==== Input records ====

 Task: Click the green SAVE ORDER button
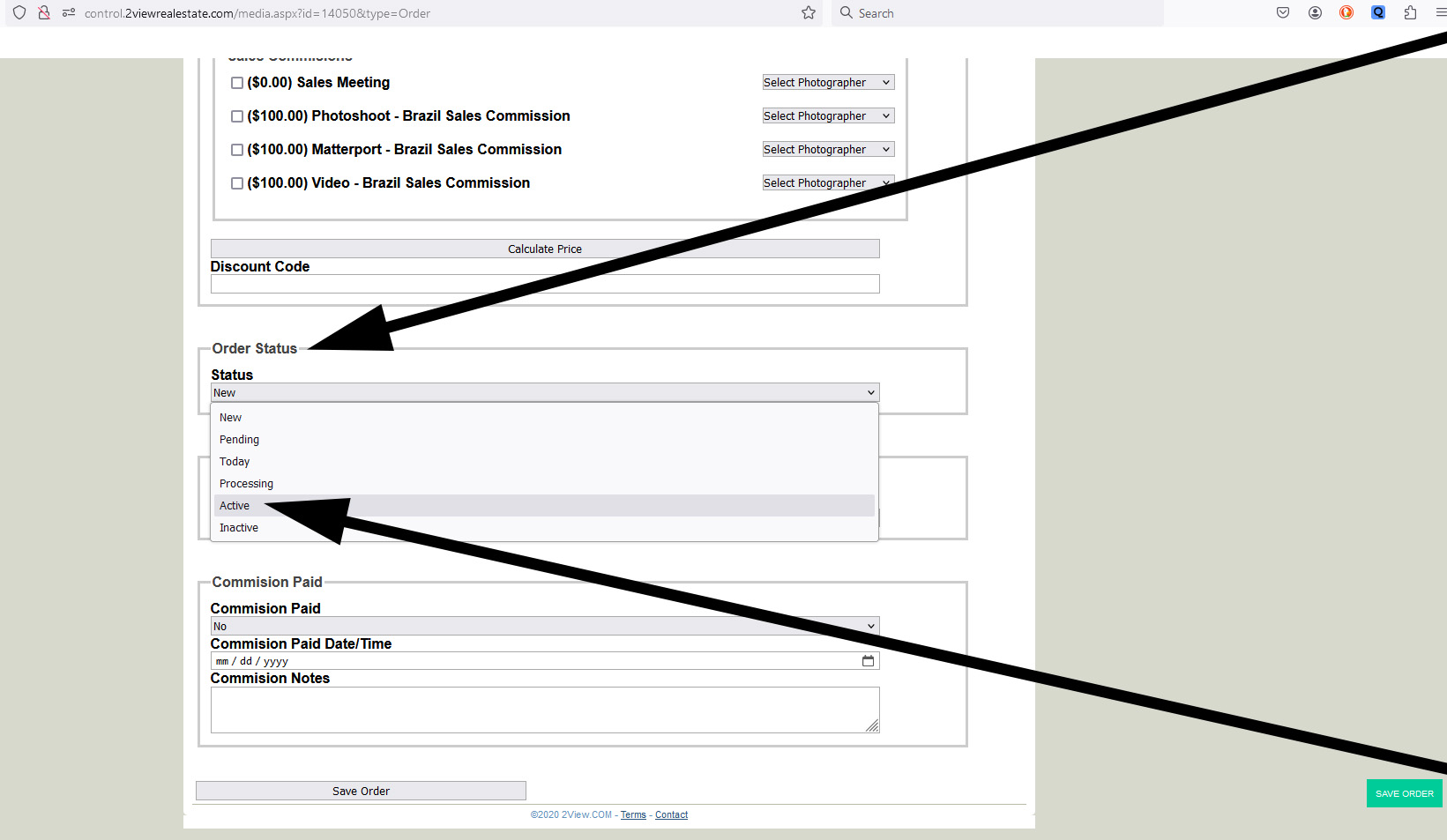[1404, 793]
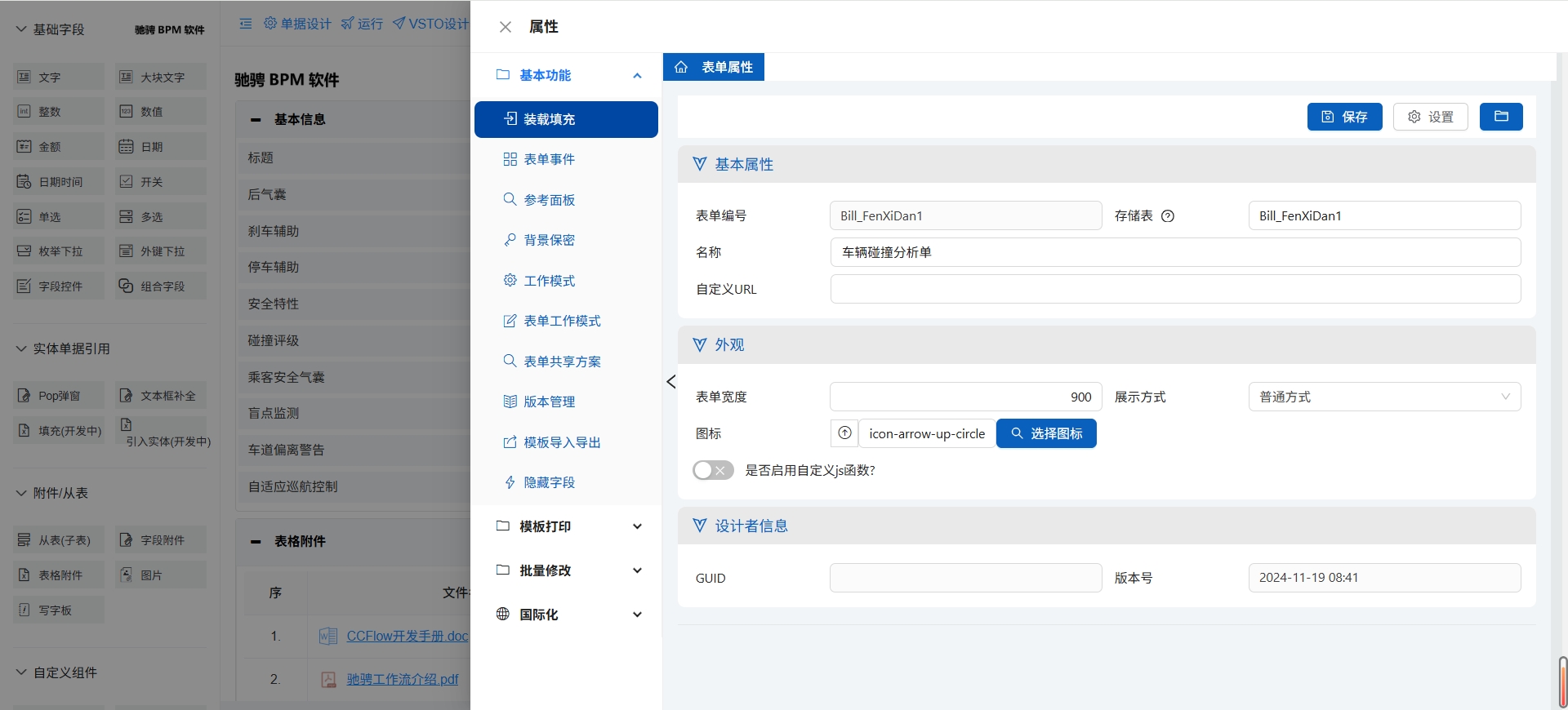
Task: Click the blue folder icon button
Action: pyautogui.click(x=1501, y=117)
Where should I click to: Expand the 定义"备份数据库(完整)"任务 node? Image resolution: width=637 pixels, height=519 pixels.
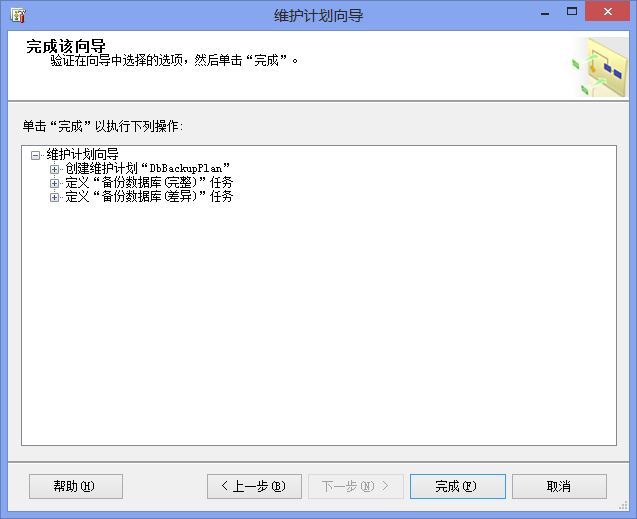tap(54, 183)
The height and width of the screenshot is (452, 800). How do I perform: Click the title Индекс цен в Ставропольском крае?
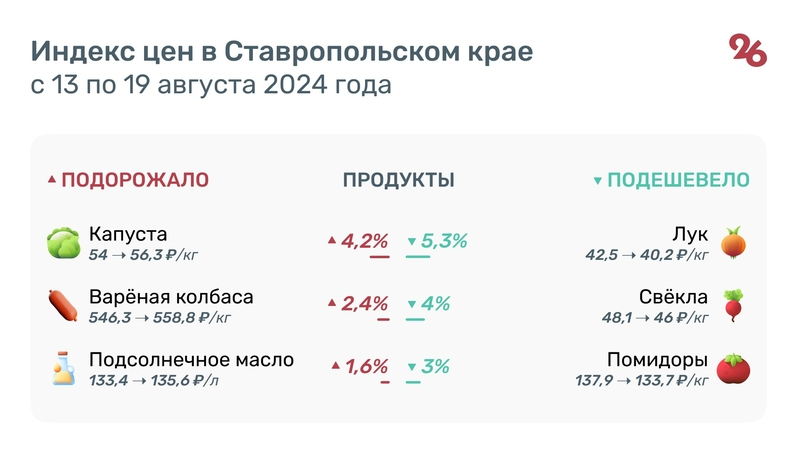[282, 51]
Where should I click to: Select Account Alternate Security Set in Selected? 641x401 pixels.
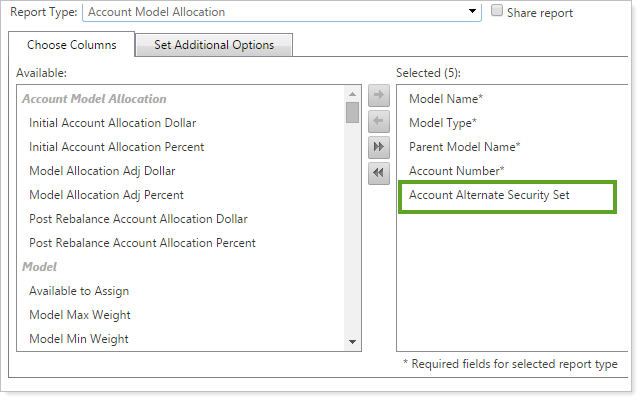click(489, 195)
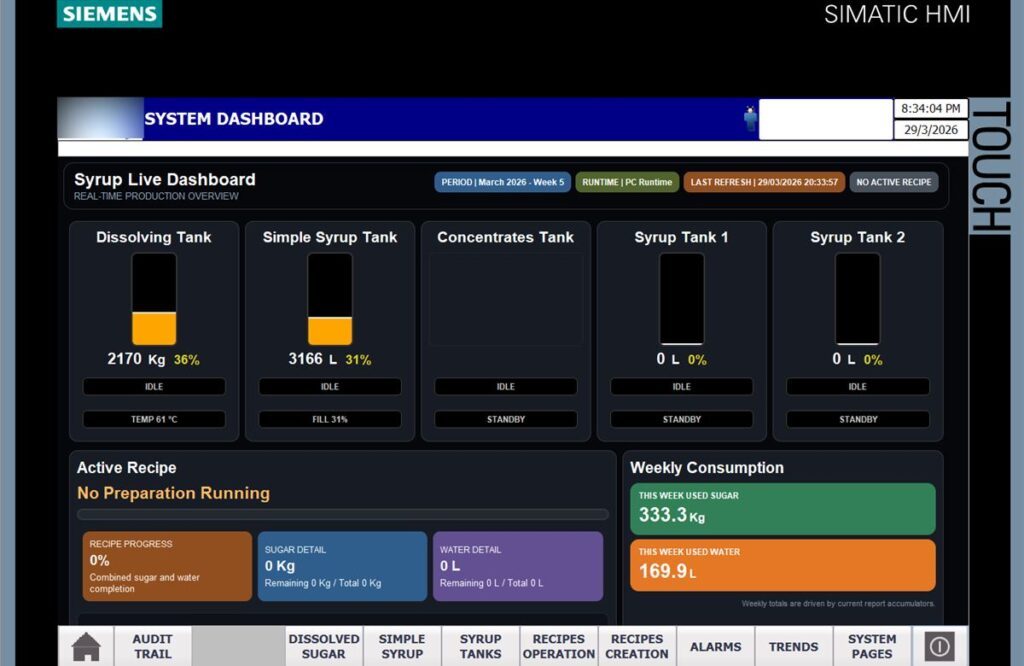Click the recipe progress bar

(x=343, y=515)
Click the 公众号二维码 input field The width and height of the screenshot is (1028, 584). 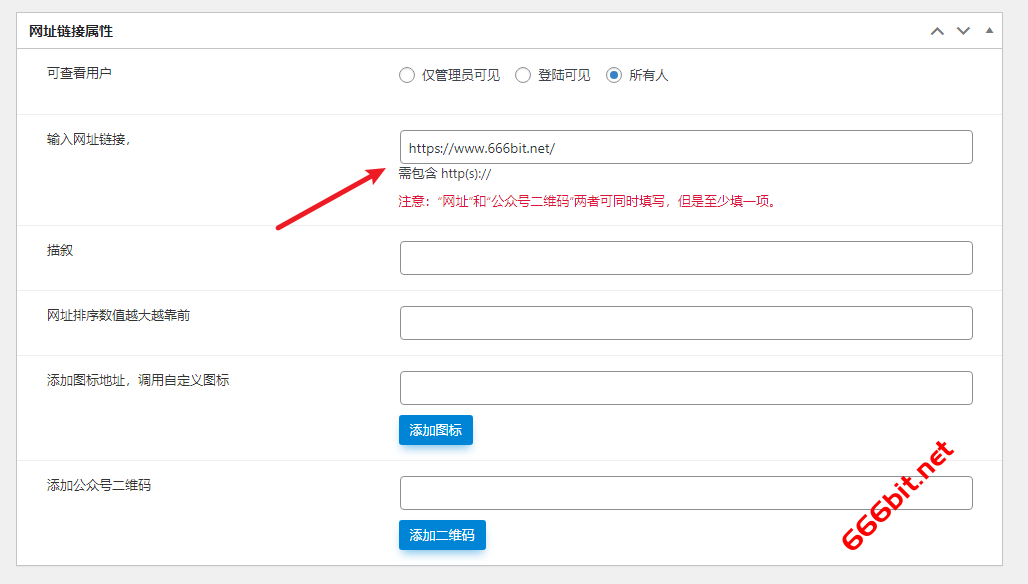tap(685, 493)
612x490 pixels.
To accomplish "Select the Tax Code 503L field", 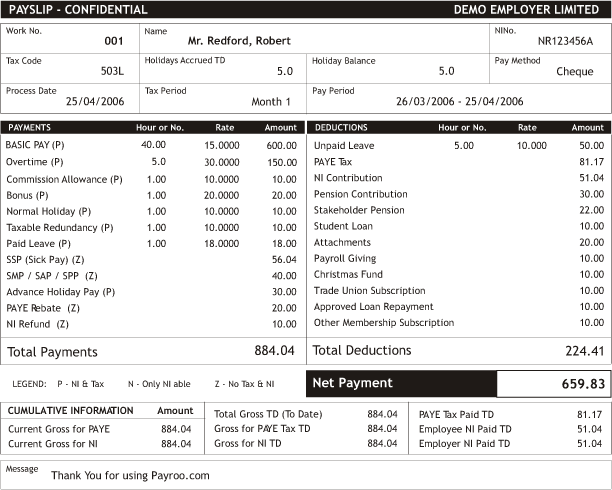I will click(x=112, y=71).
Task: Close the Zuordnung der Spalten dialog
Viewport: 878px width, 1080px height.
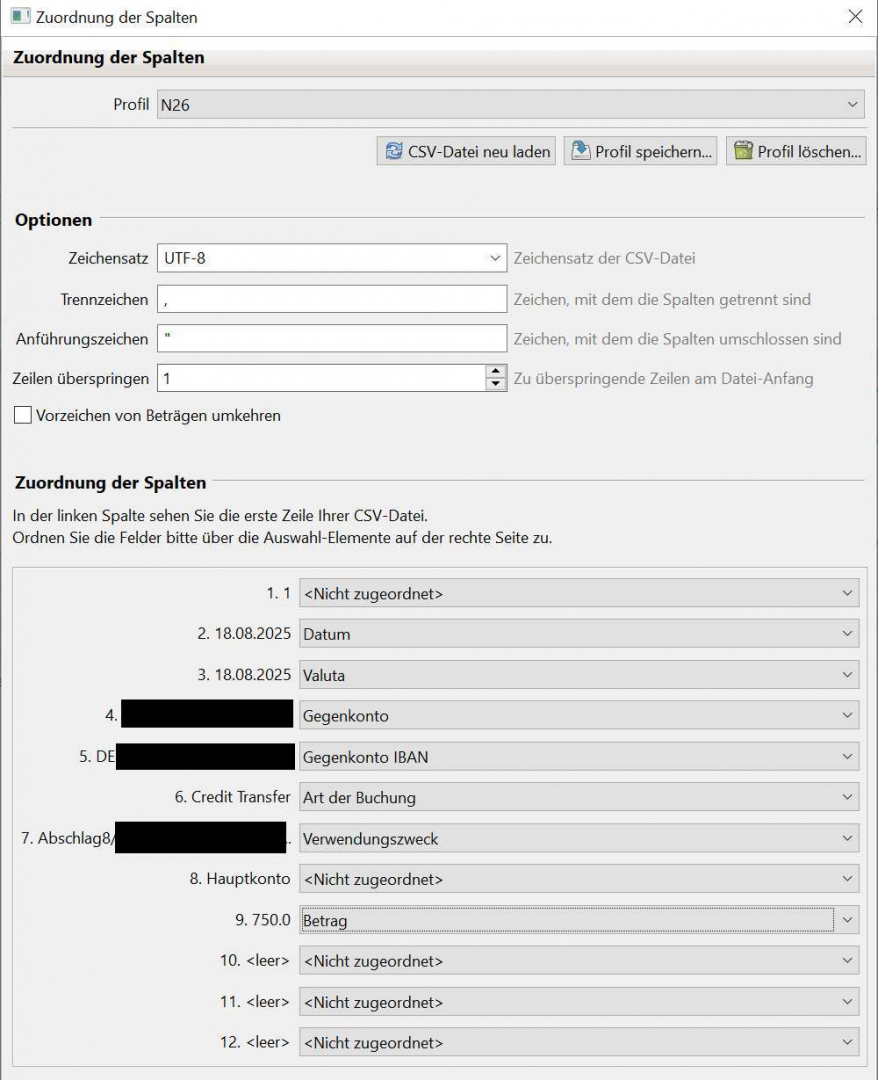Action: point(854,17)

====

# Work required
Copy the lines of the records, beginning where the line containing "Task: Close the Zuordnung der Spalten dialog" appears and continuing through the final line, exactly and with no pictures.

# Solution to the problem
Task: Close the Zuordnung der Spalten dialog
Viewport: 878px width, 1080px height.
Action: point(854,17)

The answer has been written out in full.